What is being asked
In the material below, find the line that contains "This screenshot has height=199, width=305." and the line that contains "You are a GUI", then write out exactly those two lines and everything between them.

Dataset entries
>>

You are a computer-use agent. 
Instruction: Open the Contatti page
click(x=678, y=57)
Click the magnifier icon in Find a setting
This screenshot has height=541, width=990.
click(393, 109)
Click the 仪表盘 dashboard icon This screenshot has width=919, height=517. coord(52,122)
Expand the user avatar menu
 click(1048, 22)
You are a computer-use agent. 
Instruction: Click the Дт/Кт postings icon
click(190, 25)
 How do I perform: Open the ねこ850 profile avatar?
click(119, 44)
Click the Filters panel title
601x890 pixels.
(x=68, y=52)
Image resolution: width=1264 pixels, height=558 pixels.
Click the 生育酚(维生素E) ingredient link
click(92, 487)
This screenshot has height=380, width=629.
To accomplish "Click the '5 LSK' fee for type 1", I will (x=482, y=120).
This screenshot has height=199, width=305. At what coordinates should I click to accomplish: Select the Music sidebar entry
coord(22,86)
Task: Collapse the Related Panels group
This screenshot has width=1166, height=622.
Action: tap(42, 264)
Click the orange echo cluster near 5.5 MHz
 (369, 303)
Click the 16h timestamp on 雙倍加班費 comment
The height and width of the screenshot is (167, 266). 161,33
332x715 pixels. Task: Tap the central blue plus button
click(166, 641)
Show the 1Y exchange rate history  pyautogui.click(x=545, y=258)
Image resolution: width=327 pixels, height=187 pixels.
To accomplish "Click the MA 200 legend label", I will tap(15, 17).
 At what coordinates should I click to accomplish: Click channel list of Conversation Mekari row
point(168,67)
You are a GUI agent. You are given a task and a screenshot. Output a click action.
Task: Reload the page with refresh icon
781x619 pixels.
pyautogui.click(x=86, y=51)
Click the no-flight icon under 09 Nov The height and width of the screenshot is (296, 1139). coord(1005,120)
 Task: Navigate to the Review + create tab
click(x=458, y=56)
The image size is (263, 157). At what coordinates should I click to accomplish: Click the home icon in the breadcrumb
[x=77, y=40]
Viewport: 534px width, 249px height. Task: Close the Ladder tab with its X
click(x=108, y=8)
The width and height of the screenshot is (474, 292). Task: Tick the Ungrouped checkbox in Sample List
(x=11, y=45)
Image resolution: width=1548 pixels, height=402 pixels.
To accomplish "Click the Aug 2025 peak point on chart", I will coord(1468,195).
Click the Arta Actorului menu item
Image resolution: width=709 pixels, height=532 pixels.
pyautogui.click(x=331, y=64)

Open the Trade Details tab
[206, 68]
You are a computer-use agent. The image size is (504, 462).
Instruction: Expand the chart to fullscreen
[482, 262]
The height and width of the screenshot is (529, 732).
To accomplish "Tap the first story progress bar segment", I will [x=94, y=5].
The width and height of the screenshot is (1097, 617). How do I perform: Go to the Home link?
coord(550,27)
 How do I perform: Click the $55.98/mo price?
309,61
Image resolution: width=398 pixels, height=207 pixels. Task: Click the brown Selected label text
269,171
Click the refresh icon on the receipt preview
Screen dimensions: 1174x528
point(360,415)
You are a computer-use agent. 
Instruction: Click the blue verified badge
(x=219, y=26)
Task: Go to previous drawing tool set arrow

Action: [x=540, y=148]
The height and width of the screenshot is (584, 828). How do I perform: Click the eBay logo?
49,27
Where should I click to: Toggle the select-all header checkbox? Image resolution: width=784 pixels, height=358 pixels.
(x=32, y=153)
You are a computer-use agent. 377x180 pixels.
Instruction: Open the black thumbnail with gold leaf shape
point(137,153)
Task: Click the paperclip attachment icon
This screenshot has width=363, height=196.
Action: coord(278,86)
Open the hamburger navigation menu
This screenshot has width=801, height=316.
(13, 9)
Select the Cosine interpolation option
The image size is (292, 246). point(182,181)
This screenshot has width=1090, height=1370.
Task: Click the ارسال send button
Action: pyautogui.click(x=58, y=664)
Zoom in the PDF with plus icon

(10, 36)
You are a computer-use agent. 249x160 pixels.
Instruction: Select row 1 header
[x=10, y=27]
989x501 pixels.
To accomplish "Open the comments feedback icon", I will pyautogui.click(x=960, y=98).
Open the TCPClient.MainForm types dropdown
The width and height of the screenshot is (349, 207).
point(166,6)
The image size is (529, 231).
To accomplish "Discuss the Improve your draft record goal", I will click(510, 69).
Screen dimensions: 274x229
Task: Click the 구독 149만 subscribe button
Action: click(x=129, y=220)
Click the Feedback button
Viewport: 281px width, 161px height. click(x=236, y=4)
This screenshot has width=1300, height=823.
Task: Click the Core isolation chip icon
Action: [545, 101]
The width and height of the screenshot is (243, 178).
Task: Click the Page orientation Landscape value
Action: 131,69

<<

Exercise solution
This screenshot has height=199, width=305. At what coordinates should I click to accomplish: Select the Music sidebar entry
coord(22,86)
Task: Collapse the Related Panels group
This screenshot has width=1166, height=622.
Action: tap(42, 264)
Click the orange echo cluster near 5.5 MHz
 (369, 303)
Click the 16h timestamp on 雙倍加班費 comment
The height and width of the screenshot is (167, 266). 161,33
332x715 pixels. Task: Tap the central blue plus button
click(166, 641)
Show the 1Y exchange rate history  pyautogui.click(x=545, y=258)
Image resolution: width=327 pixels, height=187 pixels.
To accomplish "Click the MA 200 legend label", I will tap(15, 17).
 At what coordinates should I click to accomplish: Click channel list of Conversation Mekari row
point(168,67)
You are a GUI agent. You are given a task and a screenshot. Output a click action.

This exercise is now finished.